CREJ - Property Management Quarterly - May 2015

Important questions for your insurance broker

Chris Rockers Partner, Claim Solutions Group, Northglenn


All property managers and building owners should know if their buildings are properly insured, who they relied on to obtain the existing coverage, and understand the policy terms and conditions. Property managers should review the policy, often 80-plus pages, to ensure the coverage provides indemnification if the buildings are damaged by a covered peril. It is important to be fully aware of your property and casualty insurance coverage because it may have a direct impact on leasing and tenant revenue, maintenance costs and the overall profitability of your properties.

Owners and property managers turn to experienced and reputable professionals to provide insurance coverage on properties and businesses. An insurance broker is a professional who provides a valued service in offering a comprehensive policy specific to your needs and to protect the properties in the event of a loss. In return for a premium, the insurance company assumes the risk of covering costs to repair, rebuild or replace the damaged buildings caused by covered perils, per the terms and conditions of your policy.

To obtain the necessary replacement cost coverage, you want assurance your policy covers rebuilding at today’s pricing (not the market or appraised value).

Many mistakenly believe the properties are protected if the policy limit is near the purchase price less the value of the land, which is not insured. Having adjusted numerous property claims on behalf of property owners, all too often we find the owner is underinsured – don’t make this mistake.

In addition to limits pertaining to the building coverage, the policy also will specify limits for business personal property, business interruption or a loss of income, coverage and coverage for extra expenses to assist in mitigating your income loss. If you own multiple properties, learn about the benefits of blanket coverage – a single policy with limits that covers buildings and business personal property rather than obtaining individual policies for each property.

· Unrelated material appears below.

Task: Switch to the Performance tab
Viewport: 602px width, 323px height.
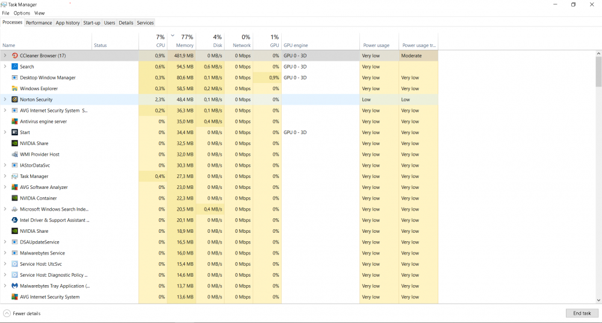Action: [x=39, y=23]
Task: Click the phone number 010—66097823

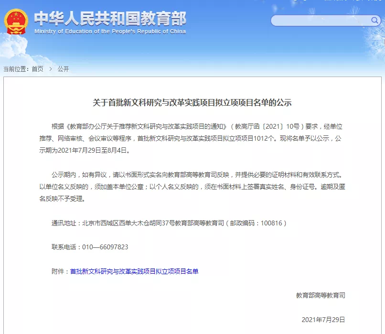Action: (x=105, y=248)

Services provided by a broker and an agent are similar, yet it is important to understand differences in responsibilities and perceived allegiances. A captive agent provides policies on behalf of only one insurance company, whereas an independent agent can provide coverage and premium options from a number of different insurance companies. Agents’ responsibilities are administrative in nature because they must accurately complete the necessary forms and paperwork.

Neither a captive nor an independent agent is obligated to inspect your property to provide binding coverage. You may be best served by having a representative of the insurance company inspect the properties before you agree to coverage. Even if coverage is already in place, an inspection of your properties may identify risks you were not aware existed. The report will provide valuable input for consideration and can establish the insurer is knowledgeable of many factors used to bind coverage, such as the age, use, quality and condition of the properties, materials used in the construction of the buildings, as well as an assessment of risks.

A broker is required to be licensed and, based on information you share, has a duty to thoroughly inspect your properties and share with you coverage options specific to your properties and businesses.

A reputable broker continually stays abreast of changes in coverage and pricing; is aware of reputable insurers (those who are inclined to provide quality claims service); knows of products offered by multiple carriers, whether via Insurance Services Office, manuscript or other policy forms; attends continuing education seminars; and schedules frequent reviews to address your questions and concerns.

Consequences of having inadequate insurance coverage can be devastating. Your loss could be compound if you lose your business or property. Ask questions, seek input and clarification, be knowledgeable and have a complete understanding of coverages before, not after, a loss.

Consider seeking input in writing; while your policy will dictate coverage, intentions of the parties can be supported if they are in writing, and if there are ambiguities or differences in how or whether coverages are extended. Do not assume your properties are adequately covered.

Request confirmation indicating you are adequately insured from your broker or agent. Keep copies of all records and written communications with your broker, agent and insurance company.

If you have not reviewed your policy in the past six months, it would be wise to schedule a time to meet with your broker or agent to review your coverage in the near future. Be sure to ask about available “additional coverages” to further protect your properties. Options available for purchase for an additional premium include endorsements to include or increase code upgrade or law and ordinance coverage, sewer backup coverage, or extended business income coverage because these types of coverage may be limited or may not exist in a standard policy. If you have a vacant property, ask your broker if you need a special coverage to protect the property from a loss while vacant. Finally, ask your broker or agent what he can do, and what he would do, to assist you if your properties were damaged. It’s a matter of trust.